Стальная рука бросила ее на стол лицом и грудью, и Манька с остановившимся дыханием почувствовала, что подол желтого платья взлетел вверх. Тело ее густо порозовело от стыда, в преддверии боли судорожно сжались маленькие ягодицы. Именно так порол ее отец, задрав юбчонку и сунув голову между ног. Через несколько секунд стыд сменился болью, но не болью от розог и не той вчерашней болью где-то почти снаружи, а болью слепой, тупой, раздавливающей внутренности и ломающей поясницу. Эрих двигался осторожно и быстро, в звенящей тишине пронзительно скрипела портупея, и боль в Маньке неожиданно сменилась жгучей обидой за то, что она не может видеть и трогать его сейчас, когда он совершает в ней какую-то таинственную и важную работу…
То, что все кончилось, она поняла не нутром, еще не научившимся различать, а по тому, как Эрих вдруг коротко и отчаянно вскрикнул. В этом его крике было столько боли, что Манька дернулась, чтобы повернуться и утешить, защитить, спасти, но не успела. Прохладная ладонь плотно легла снизу на ее врата, словно закрывая их, и, не отпуская руки, Эрих поднял ее и понес наверх. Там он бережно уложил Маньку на кровать, натянул платье на трясущиеся коленки, поцеловал в волосы и прошептал:
– Лежи спокойно. Они вернутся не раньше пяти. – А в дверях задержался и, вытирая пот со лба, задумчиво и горько произнес: – Да, может быть, именно кровь «сверхчеловека» и «недочеловека» дадут миру человека настоящего…
Но Манька лежала почти без сознания.
Наутро за завтраком оживленная поездкой Маргерит весело посмеивалась над вытянувшимся, без кровинки лицом Маньки, уверяя, что она, наверное, выпила под праздник слишком много наливки, если беспробудно проспала весь вчерашний вечер. Манька с трудом глотала жидкий чай, а Эрих, опустив голову, двигал стакан по скатерти. Неожиданно он оторвал глаза от вышитых маргариток и, глядя прямо на жену ввалившимися горящими глазами, возмущенно сказал:
– Не понимаю твоего веселья. В доме творится черт знает что. Всюду беспорядок и грязь, извини, но даже дверь скрипит, как у бауэра в сарае. Интересно, для чего ты держишь эту русскую? Вчера она изволила лечь спать, запершись изнутри, и я, как ты знаешь, так и не смог ее добудиться. Пусть немедленно отдаст свой ключ мне. Ты и так дала ей слишком много воли. Теперь пусть поработает за троих. Все. – И, уже натягивая перчатки, добавил: – Да, кстати, забыл тебе сказать, нас в связи со сложившейся обстановкой переводят на казарменное положение, и я смогу бывать дома лишь по воскресеньям.
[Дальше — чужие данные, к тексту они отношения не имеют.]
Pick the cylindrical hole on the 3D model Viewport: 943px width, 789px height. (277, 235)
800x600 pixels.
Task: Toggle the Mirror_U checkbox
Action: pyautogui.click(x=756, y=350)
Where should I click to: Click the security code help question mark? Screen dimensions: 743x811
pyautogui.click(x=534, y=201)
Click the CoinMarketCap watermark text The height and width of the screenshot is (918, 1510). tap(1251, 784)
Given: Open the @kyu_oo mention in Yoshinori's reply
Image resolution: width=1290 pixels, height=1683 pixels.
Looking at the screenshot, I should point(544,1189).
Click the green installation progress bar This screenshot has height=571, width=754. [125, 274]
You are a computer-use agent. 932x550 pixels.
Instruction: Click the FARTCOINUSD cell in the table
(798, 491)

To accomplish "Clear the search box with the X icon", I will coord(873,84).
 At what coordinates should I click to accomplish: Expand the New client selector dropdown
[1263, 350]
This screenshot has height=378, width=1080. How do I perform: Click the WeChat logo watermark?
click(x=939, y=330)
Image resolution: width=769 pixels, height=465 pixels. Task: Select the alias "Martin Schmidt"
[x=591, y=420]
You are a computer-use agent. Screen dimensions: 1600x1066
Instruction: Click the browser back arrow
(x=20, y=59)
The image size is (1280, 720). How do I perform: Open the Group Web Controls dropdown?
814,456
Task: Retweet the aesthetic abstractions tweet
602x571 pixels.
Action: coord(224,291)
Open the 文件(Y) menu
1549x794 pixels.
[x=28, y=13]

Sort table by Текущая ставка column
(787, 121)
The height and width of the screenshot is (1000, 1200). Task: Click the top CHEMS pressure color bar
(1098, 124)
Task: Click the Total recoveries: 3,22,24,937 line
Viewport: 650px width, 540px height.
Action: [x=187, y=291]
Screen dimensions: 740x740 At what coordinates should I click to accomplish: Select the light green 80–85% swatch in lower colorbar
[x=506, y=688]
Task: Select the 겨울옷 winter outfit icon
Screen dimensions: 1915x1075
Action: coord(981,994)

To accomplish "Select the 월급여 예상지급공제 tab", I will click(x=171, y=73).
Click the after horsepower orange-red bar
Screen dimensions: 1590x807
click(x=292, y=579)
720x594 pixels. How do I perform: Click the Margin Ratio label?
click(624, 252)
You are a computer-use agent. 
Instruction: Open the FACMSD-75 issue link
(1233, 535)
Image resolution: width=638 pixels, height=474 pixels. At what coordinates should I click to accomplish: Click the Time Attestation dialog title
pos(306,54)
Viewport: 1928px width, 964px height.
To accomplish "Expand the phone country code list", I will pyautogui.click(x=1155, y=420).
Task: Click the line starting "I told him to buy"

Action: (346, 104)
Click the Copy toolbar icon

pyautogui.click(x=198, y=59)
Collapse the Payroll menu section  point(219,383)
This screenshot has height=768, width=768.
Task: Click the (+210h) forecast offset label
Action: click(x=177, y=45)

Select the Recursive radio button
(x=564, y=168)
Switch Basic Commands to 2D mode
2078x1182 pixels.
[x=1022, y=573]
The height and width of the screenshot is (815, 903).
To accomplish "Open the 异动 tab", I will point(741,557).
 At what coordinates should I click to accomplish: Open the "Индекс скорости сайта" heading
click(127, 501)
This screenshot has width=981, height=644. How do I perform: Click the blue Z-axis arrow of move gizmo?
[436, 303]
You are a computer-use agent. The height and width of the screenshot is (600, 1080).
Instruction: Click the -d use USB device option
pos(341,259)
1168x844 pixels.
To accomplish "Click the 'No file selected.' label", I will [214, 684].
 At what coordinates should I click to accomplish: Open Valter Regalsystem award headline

До удивленной такой многоречивостью мужа Маргерит не сразу дошел смысл сказанного, но, поняв, она заплакала, прикладывая к глазам платок и дрожа всей грудью, слишком высоко поднятой корсетом. Лицо Эриха исказила гримаса отвращения, и, не глядя ни на кого, он вышел.
В ту же ночь Эрих появился поздно и после жадных коротких ласк оставил Маньку задолго до рассвета. Так стало повторяться едва ли не каждую ночь, и все больше становились его глаза на воспаленном лице, и все чаще с пугающей настойчивостью он стал задавать Маньке один и тот же непонятный вопрос: все ли у нее в порядке. Она уверяла его, что все хорошо, что обилие работы, возложенной теперь на нее Маргерит, совсем ей не в тягость, что есть ей почти не хочется, и горько расстраивалась, видя, что все ее объяснения почему-то его не устраивают. Но, когда наступил февраль и в воздухе запахло землей, хозяйка позвала ее к себе в спальню и вытащила из ящичка трельяжа глянцевитую картонку, на которой пунктуально отмечала крестиками дни Манькиных «красных роз».
– Ну? – прищурившись, спросила фрау Хайгет.
– Я не знаю… ничего не знаю, – растерянно твердила Манька, заливаясь краской. Вопрос Эриха наконец-то стал ей понятным.
– В таком случае подождем еще недельку, а там… – с надменным видом Маргерит спрятала карточку в ящик и заперла на ключик.